BERLINO, L’ EX LEADER DEI PIRATI "SONO UNA BIMBA DI CERNOBIL"

Era l’astro nascente dei Pirati tedeschi, il volto di un partito che non aveva leader riconosciuti e riconoscibili, un’esponente amata dalla base, ma ancora di più dai media. Poi all’improvviso, nell’aprile del 2012, Marina Weisband, 24 anni allora, carismatica ed eloquente segretaria generale del Piratenpartei, l’equivalente per i Pirati di «quello che Joschka Fischer è stato per i Verdi» (definizione di «Focus»), la «politica più sexy della Germania» (definizione di Playboy), decise di lasciare i vertici del partito. Per concentrarsi sugli studi di psicologia, scrisse allora, perché «il mio sogno è sempre stato quello di diventare psicologa e adesso non voglio abbandonarlo» e finire sul «pericoloso binario del politico di professione«, gente «che fa di tutto per restare in politica ed è proprio per questo che abbiamo la corruzione». E per motivi di salute, continuò, senza aggiungere altro.

Ora, a quasi un anno di distanza, Marina Weisband, 25 anni, semplice militante dei Pirati, fornisce per la prima volta una spiegazione più dettagliata: i suoi problemi hanno a che fare con un’immunodeficienza dovuta alla catastrofe di Cernobil. Sono una «bambina di Cernobil», spiega al magazine del settimanale «Die Zeit». «È quello che i medici dicevano allora ai miei genitori, quando andavano disperati da loro: “Cosa volete, è una bambina di Cernobil”».

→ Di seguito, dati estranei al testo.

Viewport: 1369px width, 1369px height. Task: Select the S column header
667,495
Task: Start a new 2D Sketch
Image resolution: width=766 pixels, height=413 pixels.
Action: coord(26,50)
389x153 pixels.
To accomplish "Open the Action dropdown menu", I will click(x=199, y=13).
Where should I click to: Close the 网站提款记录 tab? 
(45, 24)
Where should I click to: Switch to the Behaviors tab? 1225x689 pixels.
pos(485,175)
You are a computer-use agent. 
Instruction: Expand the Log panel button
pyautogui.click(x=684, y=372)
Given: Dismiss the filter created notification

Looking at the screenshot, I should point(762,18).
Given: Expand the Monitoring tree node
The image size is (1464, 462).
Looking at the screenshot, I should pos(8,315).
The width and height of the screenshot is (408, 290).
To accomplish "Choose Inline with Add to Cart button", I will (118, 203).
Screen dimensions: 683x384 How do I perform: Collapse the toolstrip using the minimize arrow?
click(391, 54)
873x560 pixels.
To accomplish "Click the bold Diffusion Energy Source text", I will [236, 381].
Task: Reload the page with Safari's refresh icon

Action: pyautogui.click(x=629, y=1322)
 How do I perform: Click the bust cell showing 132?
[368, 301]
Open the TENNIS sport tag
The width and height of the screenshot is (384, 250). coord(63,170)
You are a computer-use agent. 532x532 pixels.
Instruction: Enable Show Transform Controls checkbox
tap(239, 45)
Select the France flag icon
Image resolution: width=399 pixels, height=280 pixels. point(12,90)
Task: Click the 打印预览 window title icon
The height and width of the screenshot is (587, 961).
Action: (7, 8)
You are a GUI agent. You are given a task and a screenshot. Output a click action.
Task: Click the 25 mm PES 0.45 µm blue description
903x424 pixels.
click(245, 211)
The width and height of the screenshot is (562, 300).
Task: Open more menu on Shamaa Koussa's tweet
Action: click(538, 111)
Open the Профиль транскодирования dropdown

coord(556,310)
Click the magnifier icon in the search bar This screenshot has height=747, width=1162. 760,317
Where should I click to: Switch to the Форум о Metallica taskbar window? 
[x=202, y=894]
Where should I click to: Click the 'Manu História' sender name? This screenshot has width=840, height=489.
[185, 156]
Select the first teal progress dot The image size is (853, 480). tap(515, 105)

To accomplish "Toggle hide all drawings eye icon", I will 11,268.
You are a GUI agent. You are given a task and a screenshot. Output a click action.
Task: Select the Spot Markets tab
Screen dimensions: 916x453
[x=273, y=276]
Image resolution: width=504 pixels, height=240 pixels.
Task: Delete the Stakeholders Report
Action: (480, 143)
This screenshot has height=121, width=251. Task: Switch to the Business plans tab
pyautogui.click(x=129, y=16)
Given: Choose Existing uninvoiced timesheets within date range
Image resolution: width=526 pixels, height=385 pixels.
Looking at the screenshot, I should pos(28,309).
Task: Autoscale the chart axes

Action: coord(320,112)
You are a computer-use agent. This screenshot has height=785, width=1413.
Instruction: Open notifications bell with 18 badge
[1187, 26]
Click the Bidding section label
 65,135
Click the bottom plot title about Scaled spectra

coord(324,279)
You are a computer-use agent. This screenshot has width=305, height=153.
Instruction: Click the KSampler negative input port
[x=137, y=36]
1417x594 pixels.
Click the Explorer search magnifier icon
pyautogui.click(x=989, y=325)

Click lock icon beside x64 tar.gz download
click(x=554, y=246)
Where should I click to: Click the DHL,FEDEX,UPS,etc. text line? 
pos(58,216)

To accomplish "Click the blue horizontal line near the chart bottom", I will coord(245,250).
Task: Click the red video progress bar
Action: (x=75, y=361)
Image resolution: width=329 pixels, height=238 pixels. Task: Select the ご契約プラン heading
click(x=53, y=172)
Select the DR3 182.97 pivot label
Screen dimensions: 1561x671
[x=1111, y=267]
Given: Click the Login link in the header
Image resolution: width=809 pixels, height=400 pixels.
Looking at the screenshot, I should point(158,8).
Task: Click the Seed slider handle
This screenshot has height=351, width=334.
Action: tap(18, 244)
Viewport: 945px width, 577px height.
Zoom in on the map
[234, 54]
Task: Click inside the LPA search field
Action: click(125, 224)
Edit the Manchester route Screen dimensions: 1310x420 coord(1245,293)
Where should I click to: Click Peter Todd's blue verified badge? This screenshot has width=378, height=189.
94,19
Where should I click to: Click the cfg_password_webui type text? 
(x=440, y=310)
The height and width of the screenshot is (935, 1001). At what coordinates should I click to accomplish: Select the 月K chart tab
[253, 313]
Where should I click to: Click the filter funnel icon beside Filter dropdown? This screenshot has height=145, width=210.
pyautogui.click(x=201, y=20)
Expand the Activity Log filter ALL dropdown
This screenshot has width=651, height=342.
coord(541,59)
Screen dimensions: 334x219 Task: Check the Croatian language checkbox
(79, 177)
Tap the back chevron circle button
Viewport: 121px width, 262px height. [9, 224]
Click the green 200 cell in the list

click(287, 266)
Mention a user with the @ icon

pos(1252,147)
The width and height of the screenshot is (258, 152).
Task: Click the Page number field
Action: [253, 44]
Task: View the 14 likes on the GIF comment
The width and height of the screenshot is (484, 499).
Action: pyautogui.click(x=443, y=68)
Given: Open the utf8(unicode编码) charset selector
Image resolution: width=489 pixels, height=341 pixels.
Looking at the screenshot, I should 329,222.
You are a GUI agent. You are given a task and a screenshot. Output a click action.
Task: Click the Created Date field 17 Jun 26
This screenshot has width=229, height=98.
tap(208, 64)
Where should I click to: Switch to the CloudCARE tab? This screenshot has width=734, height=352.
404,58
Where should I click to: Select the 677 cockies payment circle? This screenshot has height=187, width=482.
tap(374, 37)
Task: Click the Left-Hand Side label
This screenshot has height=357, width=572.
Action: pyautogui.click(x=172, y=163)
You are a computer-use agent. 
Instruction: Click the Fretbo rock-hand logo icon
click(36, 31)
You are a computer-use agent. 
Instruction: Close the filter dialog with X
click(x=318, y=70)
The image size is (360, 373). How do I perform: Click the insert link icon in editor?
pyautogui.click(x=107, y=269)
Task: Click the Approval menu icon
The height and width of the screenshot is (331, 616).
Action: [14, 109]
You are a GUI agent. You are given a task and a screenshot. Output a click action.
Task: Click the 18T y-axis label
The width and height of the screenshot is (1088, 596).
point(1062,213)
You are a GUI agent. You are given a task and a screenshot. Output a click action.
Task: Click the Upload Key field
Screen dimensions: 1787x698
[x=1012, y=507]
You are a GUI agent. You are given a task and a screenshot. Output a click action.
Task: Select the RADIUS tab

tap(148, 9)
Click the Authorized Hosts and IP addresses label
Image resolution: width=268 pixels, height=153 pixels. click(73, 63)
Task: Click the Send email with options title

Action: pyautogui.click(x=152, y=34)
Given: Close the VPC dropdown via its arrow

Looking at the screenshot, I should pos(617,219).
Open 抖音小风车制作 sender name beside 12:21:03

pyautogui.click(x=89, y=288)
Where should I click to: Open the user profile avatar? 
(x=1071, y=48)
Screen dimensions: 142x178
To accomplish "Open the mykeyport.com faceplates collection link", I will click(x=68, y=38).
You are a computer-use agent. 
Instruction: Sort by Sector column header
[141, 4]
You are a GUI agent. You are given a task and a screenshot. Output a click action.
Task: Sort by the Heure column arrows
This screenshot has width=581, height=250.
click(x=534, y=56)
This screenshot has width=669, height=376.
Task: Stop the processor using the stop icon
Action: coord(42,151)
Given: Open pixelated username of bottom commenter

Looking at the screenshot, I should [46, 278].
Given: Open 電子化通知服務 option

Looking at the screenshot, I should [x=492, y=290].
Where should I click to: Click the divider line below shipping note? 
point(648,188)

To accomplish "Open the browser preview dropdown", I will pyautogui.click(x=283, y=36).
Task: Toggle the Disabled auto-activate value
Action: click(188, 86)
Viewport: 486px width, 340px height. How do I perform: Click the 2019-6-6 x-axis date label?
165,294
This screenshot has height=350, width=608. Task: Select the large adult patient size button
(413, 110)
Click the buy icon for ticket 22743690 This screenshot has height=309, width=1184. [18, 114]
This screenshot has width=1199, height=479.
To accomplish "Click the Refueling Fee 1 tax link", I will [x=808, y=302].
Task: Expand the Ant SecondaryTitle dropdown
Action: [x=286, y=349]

Marina Weisband nasce il 4 ottobre 1987 a Kiev, a cento chilometri dalla centrale in cui un anno prima era esploso il reattore numero 4. «Da bambina ero molto malata, il tutto è iniziato come una immunodeficienza all’età di due anni ed è andato avanti con una serie di malattie successive». Quali la accompagnano fino ad oggi preferisce non dirlo. Dopo la caduta dell’Unione Sovietica i Weisband, una famiglia di origini ebraiche, decidono di trasferirsi in Germania. Il primo a partire è suo padre. Sua madre, un’impiegata di banca, preferisce restare in Ucraina con sua figlia e suo figlio, finché lo stato di salute di Marina Weisband non peggiora e i medici non le consigliano di andar via. «Alla fine hanno detto a mia madre: se sua figlia resta qui morirà». È così che Marina Weisband arriva in Germania, si sottopone a soggiorni di cura, si afferma a scuola, si iscrive nel 2009 ai Pirati. La scelta di lasciare l’Ucraina le ha salvato la vita: molti dei bambini che erano suoi vicini di casa sono nel frattempo morti.

Ora sta per dare alle stampe un libro, «Noi la chiamiamo politica». Uscirà il 14 marzo, ma una copia non definitiva è già apparsa gratis su internet. La casa editrice ha protestato, ma ha evitato passi giuridici: in fondo Marina Weisband ha rinunciato a una parte del suo compenso pur di poter pubblicare la versione elettronica del libro senza sistemi anti-copia. Una scelta programmatica. Che cosa pensa dei Pirati, oggi che sono crollati al 3% e sono paralizzati da liti interne (il suo successore a segretario generale, il controverso Johannes Ponader, ha appena annunciato le dimissioni), lo dice a «Spiegel» online: «Siamo fottuti». Ma, lascia intendere, possiamo risalire.